Renal Husa dari Walhi Gorontalo, menegaskan penolakan terhadap semua industri ekstraktif, termasuk Proyek Bioenergi Nasional seluas 282 ribu hektare di Gorontalo. Alasannya, karena mengancam ruang kelola rakyat dan berpotensi menimbulkan bencana ekologis baru.

"Hutan Gorontalo harus dikelola oleh rakyat, bukan korporasi, mengingat sejarah panjang konflik dengan masyarakat, seperti yang terjadi pada empat perusahaan, termasuk sawit di Pohuwato dan PT GNJ serta PT GCL di Gorontalo Utara, yang terlibat dalam insiden penyerangan dan penangkapan warga," kata Renal.

Terry Repi dari Institute for Human and Ecological Studies (Inhides), yang juga Akademisi Universitas Muhammadiyah Gorontalo, menyebut bioenergi menjadi ancaman serius bagi biodiversitas. Aktivitas bioenergi dapat mengakselerasi hilangnya habitat terutama bagi spesies spesialis dan spesies dengan jelajah yang luas, berisiko menyebabkan kepunahan.

Konversi hutan, katanya, dapat mengubah struktur dan komposisi ekosistem hutan serta mendorong munculnya spesies invasif yang mengganggu keseimbangan ekosistem. Selain itu, dibutuhkan waktu yang sangat lama, antara 44 hingga 104 tahun, bagi hutan untuk menyerap kembali kelebihan CO2 setelah penebangan (Sterman et al 2018).

"Artinya, asumsi bahwa bioenergi kayu bersifat netral karbon adalah terlalu optimistis dan dapat menunda upaya mitigasi perubahan iklim yang lebih efektif," ucapnya.

Anggota Japesda yang juga dari Pusat Kajian Ekologi Pesisir berbasis Kearifan Lokal (PKEPKL) Universitas Negeri Gorontalo, Abubakar Siddik Katili, mengatakan rusaknya ekosistem akibat proyek bioenergi dapat menyebabkan hilangnya fungsi hutan sebagai penyedia jasa lingkungan yang memicu terjadinya perubahan iklim global.

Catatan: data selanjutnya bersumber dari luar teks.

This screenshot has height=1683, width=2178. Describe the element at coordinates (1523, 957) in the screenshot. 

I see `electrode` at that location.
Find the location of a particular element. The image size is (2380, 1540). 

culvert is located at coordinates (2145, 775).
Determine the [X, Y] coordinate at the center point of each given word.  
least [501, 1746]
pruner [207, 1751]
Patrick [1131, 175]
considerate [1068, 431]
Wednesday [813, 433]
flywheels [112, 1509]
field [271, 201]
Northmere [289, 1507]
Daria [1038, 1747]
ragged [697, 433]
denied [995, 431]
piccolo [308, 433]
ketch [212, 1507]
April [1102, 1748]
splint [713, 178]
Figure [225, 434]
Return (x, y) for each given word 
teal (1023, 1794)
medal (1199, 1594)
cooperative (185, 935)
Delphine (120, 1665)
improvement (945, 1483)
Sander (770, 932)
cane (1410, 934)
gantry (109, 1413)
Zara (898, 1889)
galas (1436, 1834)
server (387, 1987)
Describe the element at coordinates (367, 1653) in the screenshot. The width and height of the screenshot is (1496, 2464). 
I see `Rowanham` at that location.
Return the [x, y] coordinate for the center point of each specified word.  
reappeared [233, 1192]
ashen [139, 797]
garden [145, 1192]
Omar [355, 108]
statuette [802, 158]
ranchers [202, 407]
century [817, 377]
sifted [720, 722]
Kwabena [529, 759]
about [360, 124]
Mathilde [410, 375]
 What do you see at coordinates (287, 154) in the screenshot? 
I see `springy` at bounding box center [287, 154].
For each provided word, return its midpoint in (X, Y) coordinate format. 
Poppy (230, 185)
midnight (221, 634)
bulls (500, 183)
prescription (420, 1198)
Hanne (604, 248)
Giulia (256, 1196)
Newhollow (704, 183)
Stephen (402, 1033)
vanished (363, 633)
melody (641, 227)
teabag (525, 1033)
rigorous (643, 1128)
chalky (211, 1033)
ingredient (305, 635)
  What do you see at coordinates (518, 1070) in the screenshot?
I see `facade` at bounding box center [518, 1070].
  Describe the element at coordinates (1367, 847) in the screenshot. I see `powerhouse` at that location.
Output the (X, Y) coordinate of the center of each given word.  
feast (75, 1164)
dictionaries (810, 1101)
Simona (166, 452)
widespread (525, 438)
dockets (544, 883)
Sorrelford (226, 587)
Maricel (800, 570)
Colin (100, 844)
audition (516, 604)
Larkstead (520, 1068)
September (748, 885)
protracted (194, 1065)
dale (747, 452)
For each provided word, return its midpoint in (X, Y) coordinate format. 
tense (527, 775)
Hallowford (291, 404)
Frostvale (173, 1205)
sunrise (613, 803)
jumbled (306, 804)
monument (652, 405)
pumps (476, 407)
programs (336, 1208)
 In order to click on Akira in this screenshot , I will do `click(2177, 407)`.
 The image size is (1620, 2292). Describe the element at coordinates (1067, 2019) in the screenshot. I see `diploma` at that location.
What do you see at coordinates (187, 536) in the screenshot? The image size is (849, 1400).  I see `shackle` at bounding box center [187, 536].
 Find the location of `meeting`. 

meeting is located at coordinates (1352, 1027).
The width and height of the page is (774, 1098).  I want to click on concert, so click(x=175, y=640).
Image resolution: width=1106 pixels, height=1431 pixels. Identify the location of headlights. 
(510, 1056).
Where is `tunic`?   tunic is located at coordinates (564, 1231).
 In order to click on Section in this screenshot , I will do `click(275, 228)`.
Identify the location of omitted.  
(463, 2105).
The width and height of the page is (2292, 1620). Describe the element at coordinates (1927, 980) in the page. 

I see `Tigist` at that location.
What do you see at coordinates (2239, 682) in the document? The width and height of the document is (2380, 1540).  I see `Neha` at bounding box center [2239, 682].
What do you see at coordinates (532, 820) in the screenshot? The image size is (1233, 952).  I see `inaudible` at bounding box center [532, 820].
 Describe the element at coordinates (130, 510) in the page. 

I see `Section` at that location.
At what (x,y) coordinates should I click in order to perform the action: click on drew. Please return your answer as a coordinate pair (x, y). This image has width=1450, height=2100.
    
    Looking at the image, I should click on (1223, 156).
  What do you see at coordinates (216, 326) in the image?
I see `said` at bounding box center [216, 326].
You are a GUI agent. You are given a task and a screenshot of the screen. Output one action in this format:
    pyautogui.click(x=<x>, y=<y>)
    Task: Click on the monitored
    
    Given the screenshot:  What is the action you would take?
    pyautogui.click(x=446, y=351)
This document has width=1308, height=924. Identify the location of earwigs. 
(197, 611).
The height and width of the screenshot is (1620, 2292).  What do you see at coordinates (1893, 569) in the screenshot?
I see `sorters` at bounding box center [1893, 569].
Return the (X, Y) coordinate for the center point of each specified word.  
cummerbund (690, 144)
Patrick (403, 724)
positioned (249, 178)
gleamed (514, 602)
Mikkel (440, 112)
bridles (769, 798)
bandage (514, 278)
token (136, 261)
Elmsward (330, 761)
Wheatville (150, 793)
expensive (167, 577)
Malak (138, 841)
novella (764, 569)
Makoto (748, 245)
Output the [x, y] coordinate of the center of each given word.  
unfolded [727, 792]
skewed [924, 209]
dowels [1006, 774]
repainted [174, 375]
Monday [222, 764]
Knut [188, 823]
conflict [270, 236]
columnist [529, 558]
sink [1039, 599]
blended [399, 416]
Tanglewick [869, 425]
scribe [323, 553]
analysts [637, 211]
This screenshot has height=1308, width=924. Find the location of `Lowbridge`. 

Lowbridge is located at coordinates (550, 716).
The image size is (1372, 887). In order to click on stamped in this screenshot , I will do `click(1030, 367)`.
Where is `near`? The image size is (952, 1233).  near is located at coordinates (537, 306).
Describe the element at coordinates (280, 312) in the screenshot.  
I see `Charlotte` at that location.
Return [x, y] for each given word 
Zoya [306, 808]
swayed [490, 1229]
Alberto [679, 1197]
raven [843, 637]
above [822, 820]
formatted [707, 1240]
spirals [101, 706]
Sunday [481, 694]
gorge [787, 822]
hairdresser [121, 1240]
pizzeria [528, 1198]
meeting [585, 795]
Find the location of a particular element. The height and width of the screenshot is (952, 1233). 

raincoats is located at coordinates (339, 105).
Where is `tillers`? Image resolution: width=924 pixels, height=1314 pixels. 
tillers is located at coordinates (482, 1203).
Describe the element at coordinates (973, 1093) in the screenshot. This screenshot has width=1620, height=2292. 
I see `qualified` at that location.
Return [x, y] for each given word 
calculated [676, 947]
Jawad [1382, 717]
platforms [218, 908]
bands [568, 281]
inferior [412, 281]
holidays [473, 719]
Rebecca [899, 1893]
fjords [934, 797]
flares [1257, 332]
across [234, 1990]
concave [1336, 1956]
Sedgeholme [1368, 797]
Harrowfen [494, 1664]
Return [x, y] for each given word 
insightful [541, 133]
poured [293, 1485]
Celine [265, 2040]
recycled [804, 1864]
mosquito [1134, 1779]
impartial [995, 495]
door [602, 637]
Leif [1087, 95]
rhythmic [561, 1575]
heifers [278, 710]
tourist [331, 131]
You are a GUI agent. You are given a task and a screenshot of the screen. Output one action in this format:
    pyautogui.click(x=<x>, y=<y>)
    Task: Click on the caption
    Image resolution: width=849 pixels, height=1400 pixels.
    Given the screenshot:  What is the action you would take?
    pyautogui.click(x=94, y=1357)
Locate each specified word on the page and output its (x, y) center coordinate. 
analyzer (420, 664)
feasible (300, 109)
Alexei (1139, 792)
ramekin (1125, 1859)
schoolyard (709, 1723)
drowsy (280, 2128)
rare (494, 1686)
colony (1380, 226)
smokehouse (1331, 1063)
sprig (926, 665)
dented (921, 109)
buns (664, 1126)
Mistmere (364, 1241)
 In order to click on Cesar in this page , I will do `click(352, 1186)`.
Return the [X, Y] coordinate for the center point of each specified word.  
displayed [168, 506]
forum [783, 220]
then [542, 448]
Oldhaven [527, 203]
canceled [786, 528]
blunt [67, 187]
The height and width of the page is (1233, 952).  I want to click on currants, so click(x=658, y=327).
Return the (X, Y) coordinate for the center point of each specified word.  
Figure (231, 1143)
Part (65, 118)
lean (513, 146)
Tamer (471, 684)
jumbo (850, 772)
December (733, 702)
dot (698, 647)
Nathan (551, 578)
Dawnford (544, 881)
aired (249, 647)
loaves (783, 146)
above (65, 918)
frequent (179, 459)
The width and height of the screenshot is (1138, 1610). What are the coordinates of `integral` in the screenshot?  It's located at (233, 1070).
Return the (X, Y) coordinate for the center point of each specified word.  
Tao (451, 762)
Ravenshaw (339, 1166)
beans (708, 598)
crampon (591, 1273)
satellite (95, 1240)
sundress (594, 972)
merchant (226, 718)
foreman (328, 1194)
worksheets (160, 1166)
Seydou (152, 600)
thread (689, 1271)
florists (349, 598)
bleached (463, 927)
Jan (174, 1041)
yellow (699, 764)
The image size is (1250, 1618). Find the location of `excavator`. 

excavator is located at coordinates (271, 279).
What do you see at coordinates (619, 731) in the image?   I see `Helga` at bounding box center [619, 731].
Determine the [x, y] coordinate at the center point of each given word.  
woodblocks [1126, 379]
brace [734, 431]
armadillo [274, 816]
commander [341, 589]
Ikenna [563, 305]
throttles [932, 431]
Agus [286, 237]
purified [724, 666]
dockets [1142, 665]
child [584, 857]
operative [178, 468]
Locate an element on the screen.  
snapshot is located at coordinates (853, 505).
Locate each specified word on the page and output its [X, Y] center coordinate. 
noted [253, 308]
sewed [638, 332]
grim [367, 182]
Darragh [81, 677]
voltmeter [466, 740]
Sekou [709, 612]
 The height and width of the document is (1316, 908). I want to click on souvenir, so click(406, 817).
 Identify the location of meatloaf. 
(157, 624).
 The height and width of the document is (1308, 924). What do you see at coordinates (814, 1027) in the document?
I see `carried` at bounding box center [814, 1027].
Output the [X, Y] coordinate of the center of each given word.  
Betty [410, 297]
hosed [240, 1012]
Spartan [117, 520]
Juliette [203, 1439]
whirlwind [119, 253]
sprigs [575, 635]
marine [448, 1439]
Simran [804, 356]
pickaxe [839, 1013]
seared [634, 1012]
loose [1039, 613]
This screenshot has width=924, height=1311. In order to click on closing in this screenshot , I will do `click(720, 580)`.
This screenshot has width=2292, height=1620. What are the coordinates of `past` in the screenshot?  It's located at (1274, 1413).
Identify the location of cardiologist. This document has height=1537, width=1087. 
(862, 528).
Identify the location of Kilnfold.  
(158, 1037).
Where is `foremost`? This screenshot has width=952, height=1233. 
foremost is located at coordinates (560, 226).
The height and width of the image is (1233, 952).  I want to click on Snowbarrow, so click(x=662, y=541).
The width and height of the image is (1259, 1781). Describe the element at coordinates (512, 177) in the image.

Kerusakan ekosistem dan lingkungan adalah cerminan dari karakter serta perilaku yang abai terhadap keseimbangan sistem ekologis.

"Setiap tindakan memiliki dampak besar pada lingkungan dan makhluk hidup lainnya, kita melihat bagaimana kesadaran lingkungan seharusnya menjadi bagian integral dari pembentukan karakter kita," tuturnya.